Jean-Pierre Bouyxou, 1968
Runtime: 12 min.
Format: Bootleg
It's hard to imagine that when Jean-Pierre Bouyxou made Satan bouche un coin he imagined anybody outside of his close friends seeing it. It's a very peculiar film, somewhat amateur, yet carrying the spirit of the films that Bouyxou was more or less renown for supporting- the fantastique, the erotic horror film, the films that most of the critics of the time (and even today) overlooked. And possibly for that specific reason, it exists as a brilliant ten minute film.

The film is a series of images, shown in short takes (anywhere from a few frames to 30 seconds), of more or less fetishistic imagery (something Bouyxou was particularly fond of). After a credit and title sequence written on naked human flesh, the viewer sees the brilliant Molinier standing sanctimoniously in front of a screen. Soon he is joined by a woman, and he fondles her breasts while retaining his signature grin. Molinier seems to almost be the 'ringmaster' of the incidents, with almost every minute episode cutting back to him. His presence is one thing that makes this film remarkable; the same sort of aura that exists in Molinier's famous self-portraits and cut-ups is present here, on screen. The man truly is remarkably charismatic doing little but grinning and standing.

Other images that follow include a nude woman being bathed in blood as she writhes on the ground, a little girl staring in awe and terror, individuals grinning almost maliciously at the camera, a nude man wrestling the head of a statue after he finishes whipping it, and eventually, models of the human body, and fake cadavers. It is these images at the end of the film, the medical diagrams and models, that ultimately bring full circle the age old concept of sex and death. Sex seems to be the theme of the first third of the film, pleasure (indicated mainly by the malicious grins) the second thirds' theme, and then death, the final theme. Taken as a whole the viewer in enveloped in the films atmosphere, left to deal with the implications of what he's just scene.

The film moves at an energetic, jovial pace, and in tone feels very similar (yet almost remarkably darker) than Kenneth Anger's later films like Inauguration of the Pleasure Dome and the more chaotic, interior parts of Lucifer Rising. Another connection can be drawn from Anger's satanic intentions and the "satan" of Bouyxou's films title.

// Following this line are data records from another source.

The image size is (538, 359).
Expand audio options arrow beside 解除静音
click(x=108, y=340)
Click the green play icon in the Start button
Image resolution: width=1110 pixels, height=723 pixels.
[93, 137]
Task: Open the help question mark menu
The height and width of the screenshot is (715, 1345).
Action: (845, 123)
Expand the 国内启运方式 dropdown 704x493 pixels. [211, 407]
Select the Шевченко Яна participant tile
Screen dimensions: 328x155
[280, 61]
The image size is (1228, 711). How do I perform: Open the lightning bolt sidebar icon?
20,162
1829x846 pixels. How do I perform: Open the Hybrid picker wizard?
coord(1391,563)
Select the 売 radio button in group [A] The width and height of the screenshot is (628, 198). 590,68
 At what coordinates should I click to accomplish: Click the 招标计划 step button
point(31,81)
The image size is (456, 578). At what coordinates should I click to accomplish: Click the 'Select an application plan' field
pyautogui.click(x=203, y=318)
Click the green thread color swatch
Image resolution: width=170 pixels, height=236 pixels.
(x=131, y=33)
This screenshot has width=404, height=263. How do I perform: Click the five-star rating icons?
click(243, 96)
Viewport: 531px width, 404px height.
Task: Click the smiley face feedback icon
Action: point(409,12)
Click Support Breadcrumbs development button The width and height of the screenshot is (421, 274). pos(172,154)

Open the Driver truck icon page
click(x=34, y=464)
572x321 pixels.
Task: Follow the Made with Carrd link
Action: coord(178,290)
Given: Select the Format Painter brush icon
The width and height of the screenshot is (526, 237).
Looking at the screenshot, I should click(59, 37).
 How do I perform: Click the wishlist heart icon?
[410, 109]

Aside from the chaotic array of images, the film is also accompanied by a bizarrely grandiose score, heightening the ecstatic mood. While conceptually, I'm not exactly sure if there is anything deeper than the connective images and aforementioned themes, but that doesn't stop the film from being wildly entertaining to a person like me. Also despite the occasional image being terribly underexposed (of course, the darkness of the image could also be due to the print that I saw), there exist a large number of amazingly composed and memorable images throughout.

As I hope I've implied, the film is actually a remarkable piece of work that is definitely of interest to anybody who thrives off of the decadent, chaotic, and erotic existence of films like those of Jean Rollin, Renato Polselli, or even Kenneth Anger. All in all a very rewarding piece of history.